== SUPPLIED DATA ==

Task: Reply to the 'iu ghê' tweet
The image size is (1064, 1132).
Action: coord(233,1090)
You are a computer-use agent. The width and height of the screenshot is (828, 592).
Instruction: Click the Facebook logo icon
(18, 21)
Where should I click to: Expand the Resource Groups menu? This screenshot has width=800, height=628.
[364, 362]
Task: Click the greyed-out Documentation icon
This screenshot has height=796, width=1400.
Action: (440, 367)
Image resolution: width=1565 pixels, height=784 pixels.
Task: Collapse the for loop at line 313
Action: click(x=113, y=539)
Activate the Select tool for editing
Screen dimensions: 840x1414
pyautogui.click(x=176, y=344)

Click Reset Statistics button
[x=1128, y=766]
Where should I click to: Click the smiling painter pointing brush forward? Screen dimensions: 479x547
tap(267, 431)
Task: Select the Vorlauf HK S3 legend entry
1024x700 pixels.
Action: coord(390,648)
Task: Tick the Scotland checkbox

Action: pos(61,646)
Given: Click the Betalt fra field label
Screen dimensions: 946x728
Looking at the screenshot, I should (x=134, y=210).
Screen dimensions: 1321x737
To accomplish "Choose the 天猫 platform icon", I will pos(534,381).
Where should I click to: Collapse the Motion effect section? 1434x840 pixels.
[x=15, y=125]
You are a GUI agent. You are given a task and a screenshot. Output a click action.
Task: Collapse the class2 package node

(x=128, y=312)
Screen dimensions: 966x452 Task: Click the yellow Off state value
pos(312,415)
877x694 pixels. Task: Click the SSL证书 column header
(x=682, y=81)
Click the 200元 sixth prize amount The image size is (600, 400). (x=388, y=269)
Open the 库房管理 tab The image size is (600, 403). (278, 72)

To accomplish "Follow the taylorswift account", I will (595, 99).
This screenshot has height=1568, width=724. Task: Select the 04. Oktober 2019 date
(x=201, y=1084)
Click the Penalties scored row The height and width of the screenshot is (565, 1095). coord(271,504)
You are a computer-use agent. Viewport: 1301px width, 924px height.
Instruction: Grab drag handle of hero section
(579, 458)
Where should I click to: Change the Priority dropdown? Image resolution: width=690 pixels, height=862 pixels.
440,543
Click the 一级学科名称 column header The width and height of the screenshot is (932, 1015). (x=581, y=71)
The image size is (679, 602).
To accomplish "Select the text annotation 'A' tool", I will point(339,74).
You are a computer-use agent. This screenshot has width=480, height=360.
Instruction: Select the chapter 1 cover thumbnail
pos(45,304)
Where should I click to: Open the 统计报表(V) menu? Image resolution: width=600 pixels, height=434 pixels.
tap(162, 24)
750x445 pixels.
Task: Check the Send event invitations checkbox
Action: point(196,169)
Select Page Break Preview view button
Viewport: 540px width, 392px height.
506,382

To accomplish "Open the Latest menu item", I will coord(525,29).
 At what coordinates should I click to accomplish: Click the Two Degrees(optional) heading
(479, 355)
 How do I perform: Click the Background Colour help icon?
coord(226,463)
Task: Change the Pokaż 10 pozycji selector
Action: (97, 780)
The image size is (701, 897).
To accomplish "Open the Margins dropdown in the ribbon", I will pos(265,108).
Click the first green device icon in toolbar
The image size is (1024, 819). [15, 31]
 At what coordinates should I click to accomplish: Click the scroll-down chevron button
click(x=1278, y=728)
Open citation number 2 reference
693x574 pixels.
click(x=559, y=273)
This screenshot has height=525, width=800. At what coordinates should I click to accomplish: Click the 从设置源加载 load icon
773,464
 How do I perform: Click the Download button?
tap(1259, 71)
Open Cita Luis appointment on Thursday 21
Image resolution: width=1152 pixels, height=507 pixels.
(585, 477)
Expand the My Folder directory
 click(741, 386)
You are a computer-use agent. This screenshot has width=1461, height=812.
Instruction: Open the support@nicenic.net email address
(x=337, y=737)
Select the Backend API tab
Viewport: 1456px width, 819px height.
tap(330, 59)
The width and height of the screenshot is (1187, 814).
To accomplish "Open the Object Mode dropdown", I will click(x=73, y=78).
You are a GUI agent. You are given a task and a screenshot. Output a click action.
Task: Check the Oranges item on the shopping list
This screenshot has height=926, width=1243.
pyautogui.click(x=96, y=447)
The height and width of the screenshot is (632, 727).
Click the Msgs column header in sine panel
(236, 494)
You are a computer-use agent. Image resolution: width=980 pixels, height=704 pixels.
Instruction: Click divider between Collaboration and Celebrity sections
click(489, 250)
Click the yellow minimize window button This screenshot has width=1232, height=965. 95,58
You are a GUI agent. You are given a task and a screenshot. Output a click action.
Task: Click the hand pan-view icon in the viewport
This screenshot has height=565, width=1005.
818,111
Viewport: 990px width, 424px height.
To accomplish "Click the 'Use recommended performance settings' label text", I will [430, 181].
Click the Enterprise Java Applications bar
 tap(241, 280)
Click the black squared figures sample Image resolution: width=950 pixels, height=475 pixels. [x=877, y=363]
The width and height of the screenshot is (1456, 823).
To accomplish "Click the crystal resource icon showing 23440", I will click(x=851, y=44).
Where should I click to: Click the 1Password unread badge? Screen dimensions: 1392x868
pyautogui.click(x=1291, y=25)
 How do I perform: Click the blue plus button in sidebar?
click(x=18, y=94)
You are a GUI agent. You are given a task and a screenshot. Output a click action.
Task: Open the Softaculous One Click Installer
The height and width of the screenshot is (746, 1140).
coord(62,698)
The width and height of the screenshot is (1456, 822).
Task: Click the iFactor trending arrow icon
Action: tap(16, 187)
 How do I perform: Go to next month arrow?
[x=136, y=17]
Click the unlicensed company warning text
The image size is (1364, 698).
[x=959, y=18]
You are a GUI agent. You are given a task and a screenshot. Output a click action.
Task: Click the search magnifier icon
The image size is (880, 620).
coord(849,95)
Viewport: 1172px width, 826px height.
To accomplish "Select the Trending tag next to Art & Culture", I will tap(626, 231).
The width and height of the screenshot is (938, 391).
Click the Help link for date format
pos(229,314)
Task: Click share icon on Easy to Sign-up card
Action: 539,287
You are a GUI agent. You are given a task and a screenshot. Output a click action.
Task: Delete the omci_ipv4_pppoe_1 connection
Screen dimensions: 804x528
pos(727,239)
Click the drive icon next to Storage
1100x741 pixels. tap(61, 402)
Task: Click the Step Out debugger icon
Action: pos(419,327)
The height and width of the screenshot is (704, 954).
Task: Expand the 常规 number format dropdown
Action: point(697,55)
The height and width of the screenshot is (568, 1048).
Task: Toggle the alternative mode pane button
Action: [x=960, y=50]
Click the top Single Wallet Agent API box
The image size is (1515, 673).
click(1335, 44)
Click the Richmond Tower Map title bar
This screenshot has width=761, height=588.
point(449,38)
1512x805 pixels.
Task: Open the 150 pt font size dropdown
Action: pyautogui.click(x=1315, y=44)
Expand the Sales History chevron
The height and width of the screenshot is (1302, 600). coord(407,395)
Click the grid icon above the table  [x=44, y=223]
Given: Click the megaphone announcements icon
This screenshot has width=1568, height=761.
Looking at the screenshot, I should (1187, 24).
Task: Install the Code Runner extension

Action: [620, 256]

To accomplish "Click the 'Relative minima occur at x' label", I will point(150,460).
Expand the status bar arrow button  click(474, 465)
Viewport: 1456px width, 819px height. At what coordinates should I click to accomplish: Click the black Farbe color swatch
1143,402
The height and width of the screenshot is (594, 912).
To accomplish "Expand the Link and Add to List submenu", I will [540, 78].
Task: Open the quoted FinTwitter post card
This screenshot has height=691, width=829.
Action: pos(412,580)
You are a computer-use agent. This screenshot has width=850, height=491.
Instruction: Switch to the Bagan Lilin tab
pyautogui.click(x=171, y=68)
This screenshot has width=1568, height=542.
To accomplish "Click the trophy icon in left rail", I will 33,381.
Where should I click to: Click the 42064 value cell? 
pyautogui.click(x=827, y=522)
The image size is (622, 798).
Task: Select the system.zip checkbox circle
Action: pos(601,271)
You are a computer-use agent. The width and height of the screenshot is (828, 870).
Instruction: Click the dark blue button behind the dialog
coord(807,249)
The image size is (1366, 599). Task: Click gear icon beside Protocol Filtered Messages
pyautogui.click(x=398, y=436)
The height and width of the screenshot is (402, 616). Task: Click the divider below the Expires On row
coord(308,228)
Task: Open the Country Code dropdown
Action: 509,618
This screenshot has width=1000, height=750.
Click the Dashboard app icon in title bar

===

◆ **BRIEF**:
Retype the items beginning at the line that contains "I will point(150,460)." and ending after the line that contains "pyautogui.click(x=398, y=436)", keeping every character as it appears.

◆ **FULL RESPONSE**:
To accomplish "Click the 'Relative minima occur at x' label", I will point(150,460).
Expand the status bar arrow button  click(474, 465)
Viewport: 1456px width, 819px height. At what coordinates should I click to accomplish: Click the black Farbe color swatch
1143,402
The height and width of the screenshot is (594, 912).
To accomplish "Expand the Link and Add to List submenu", I will [540, 78].
Task: Open the quoted FinTwitter post card
This screenshot has height=691, width=829.
Action: pos(412,580)
You are a computer-use agent. This screenshot has width=850, height=491.
Instruction: Switch to the Bagan Lilin tab
pyautogui.click(x=171, y=68)
This screenshot has width=1568, height=542.
To accomplish "Click the trophy icon in left rail", I will 33,381.
Where should I click to: Click the 42064 value cell? 
pyautogui.click(x=827, y=522)
The image size is (622, 798).
Task: Select the system.zip checkbox circle
Action: pos(601,271)
You are a computer-use agent. The width and height of the screenshot is (828, 870).
Instruction: Click the dark blue button behind the dialog
coord(807,249)
The image size is (1366, 599). Task: Click gear icon beside Protocol Filtered Messages
pyautogui.click(x=398, y=436)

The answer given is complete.